My problem with the show is this: they will explain the most obvious stuff the nth degree. Yet, information that isn't extremely obvious or something that seems really obscure they will barely touch on then move on.

Example: Boat compass. They go on and on and on about what the fucking compass is made out of. Those of us with eyes can see that it is made from wood and they glue it together. They get the guts of the compass and are explaining a little then say a small sapphire is placed in the bottom. No explanation, no nothing. Is this some sort of wizardry I missed out on? What the fuck does the sapphire do?

This isn't the only time they played this wicked little mind game with us. This just happens to be the only example I can think of.

Sunday, May 27, 2007

I'm nervous

I don't have a job. That hasn't happened for a very long time. In between jobs sure, but no job? When it is right down to it, I'm not sure I can manage. It is really scary.

Orientation starts on Tuesday. I have to check in between 7 and 8 AM (we all know how I love the mornings) and I don't get to register until 4:30pm. As I really don't feel up to top speed it will be a long day. I don't feel good enough to walk a block and I can take about 5 minutes of standing before I need to sit down. It is making me a little nervous.

Plus, that "I haven't done this before" nervousness that is totally irrational and will sometimes stop you from doing new things.

Friday, May 25, 2007

I've been very sick

I have been really sick since Sunday morning. I thought I was just hung over from drinking THREE drinks at Corley's graduation party. I'm pretty sure I was sick. Today is the first day I've been able to sit at the computer. I have watched so much tv it is unbelievable. I lost about five pounds this week. Three more pounds and I will weigh as much as I did in high school. So pretty much I'm wasting away. Nothing like violent illness to get you ready for bikini season, right?
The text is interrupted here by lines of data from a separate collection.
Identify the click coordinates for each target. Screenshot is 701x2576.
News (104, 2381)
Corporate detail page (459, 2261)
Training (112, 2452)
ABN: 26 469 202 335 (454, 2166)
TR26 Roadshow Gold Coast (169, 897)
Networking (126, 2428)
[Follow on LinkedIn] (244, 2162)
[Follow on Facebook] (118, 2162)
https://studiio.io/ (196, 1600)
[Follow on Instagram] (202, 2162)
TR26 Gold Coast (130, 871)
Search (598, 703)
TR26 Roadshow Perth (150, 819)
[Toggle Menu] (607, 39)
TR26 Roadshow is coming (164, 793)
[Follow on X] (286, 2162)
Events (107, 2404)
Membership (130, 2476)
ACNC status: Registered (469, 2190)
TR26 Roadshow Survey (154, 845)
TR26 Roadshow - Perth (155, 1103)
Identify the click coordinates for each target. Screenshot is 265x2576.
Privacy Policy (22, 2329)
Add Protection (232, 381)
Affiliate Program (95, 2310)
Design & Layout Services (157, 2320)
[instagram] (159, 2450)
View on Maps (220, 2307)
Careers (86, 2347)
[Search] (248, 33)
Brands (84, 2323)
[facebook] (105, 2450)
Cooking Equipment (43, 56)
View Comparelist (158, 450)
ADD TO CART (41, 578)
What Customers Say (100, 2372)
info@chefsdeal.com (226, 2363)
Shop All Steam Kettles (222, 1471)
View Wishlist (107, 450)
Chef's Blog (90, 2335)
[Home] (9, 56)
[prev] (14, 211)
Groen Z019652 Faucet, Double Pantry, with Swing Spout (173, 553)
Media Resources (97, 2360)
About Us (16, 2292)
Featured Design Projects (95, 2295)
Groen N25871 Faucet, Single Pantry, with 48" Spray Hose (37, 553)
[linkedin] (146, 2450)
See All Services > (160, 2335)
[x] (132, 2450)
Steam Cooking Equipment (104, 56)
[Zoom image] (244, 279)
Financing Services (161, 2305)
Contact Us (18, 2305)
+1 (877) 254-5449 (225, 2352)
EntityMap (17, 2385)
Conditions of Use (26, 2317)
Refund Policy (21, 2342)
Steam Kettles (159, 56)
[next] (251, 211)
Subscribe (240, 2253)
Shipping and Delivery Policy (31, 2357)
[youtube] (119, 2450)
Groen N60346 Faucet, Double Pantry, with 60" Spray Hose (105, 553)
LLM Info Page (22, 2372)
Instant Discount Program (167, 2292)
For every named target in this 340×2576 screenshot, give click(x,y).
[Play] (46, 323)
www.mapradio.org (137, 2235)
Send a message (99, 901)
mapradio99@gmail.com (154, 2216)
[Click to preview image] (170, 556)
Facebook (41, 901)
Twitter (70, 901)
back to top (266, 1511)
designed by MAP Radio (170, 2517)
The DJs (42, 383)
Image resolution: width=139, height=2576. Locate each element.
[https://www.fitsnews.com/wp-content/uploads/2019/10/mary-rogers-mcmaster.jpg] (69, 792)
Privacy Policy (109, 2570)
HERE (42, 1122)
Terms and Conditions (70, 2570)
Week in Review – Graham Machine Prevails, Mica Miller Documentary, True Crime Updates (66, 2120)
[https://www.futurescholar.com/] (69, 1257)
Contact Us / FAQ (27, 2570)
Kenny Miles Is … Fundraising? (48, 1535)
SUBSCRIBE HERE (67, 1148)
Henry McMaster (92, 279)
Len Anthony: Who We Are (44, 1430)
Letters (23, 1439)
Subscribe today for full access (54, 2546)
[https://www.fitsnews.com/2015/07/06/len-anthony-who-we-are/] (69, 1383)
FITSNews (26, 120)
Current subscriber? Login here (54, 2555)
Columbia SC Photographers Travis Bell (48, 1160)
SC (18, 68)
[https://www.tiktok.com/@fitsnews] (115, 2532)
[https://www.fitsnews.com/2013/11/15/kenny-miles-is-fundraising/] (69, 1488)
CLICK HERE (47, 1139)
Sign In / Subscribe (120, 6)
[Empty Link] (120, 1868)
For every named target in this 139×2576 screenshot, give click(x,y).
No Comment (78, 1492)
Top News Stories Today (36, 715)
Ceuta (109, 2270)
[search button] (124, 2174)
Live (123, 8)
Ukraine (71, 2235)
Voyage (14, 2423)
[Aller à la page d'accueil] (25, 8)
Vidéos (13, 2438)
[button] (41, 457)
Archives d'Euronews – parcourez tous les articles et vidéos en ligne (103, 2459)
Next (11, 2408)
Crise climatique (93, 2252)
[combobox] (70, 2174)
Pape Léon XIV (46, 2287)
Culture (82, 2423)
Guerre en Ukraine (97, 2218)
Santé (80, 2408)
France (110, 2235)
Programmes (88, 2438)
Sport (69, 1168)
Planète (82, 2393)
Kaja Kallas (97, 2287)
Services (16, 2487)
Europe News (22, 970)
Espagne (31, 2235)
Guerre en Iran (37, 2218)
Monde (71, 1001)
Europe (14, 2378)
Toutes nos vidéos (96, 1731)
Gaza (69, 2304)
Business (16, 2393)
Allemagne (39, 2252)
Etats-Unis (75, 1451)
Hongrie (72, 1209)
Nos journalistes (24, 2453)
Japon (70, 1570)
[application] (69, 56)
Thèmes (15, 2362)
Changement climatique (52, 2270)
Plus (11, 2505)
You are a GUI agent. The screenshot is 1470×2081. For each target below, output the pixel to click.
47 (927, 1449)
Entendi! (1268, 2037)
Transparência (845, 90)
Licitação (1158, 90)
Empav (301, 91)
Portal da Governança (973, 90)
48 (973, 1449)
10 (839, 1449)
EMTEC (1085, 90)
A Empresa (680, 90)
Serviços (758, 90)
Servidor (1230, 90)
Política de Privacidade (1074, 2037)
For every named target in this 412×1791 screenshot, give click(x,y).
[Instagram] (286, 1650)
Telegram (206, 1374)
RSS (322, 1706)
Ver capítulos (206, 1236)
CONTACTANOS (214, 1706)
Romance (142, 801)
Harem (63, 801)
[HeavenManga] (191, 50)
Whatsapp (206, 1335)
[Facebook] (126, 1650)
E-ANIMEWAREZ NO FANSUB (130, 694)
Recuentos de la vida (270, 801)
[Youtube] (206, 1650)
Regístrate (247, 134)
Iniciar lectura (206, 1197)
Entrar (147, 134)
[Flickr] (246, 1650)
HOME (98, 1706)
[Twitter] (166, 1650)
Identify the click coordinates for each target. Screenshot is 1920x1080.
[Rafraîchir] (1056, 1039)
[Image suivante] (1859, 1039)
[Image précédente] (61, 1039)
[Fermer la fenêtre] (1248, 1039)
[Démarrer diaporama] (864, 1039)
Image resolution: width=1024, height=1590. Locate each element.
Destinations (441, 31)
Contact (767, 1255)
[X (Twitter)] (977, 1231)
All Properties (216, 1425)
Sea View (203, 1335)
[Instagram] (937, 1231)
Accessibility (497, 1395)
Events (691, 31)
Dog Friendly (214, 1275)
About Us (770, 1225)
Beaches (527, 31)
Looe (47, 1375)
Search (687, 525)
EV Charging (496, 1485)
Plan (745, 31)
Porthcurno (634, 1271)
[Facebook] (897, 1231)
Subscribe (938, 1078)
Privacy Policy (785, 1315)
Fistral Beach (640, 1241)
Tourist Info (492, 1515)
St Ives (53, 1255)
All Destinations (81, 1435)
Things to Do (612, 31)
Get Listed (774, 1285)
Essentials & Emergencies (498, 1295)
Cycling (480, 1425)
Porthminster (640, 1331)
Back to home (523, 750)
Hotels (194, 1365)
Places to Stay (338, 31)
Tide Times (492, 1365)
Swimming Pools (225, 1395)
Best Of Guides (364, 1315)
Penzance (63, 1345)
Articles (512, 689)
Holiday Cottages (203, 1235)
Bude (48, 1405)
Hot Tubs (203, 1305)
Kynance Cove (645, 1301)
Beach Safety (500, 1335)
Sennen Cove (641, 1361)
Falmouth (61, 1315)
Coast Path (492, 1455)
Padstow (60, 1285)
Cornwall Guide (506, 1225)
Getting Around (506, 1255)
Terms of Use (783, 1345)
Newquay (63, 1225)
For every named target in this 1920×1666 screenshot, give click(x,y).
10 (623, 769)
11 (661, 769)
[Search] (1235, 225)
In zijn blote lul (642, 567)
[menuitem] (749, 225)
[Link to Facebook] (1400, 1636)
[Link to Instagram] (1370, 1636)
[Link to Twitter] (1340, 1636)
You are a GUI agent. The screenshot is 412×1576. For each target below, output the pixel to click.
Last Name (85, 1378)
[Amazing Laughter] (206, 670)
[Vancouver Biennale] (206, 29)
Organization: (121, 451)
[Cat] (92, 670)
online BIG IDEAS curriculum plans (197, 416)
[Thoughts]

In the middle of being deathly ill I had to go to the Tool concert. I couldn't miss it. We drive over an hour to San Antonio. We have to walk a long way from the car to our seats with no breaks. So when we get to our seats I'm tired. There was some shit band before Tool we had to suffer through. Then Tool comes on and everybody stands up. Well, fuck if I can stand up for two hours. I could stand up a little if I wanted to see something or peek through people but mostly I saw the backs of the people in front of me.

Oh, by the way those people where on their cell phones almost the entire time. If they weren't on their cell phones they were chit chatting to one another. This is becoming an epidemic every time we go to a concert there is someone yelling in our ear. I did not spend 50 fucking dollars to hear those people chat. I'm done ranting. Let me tell you how weird Maynord is.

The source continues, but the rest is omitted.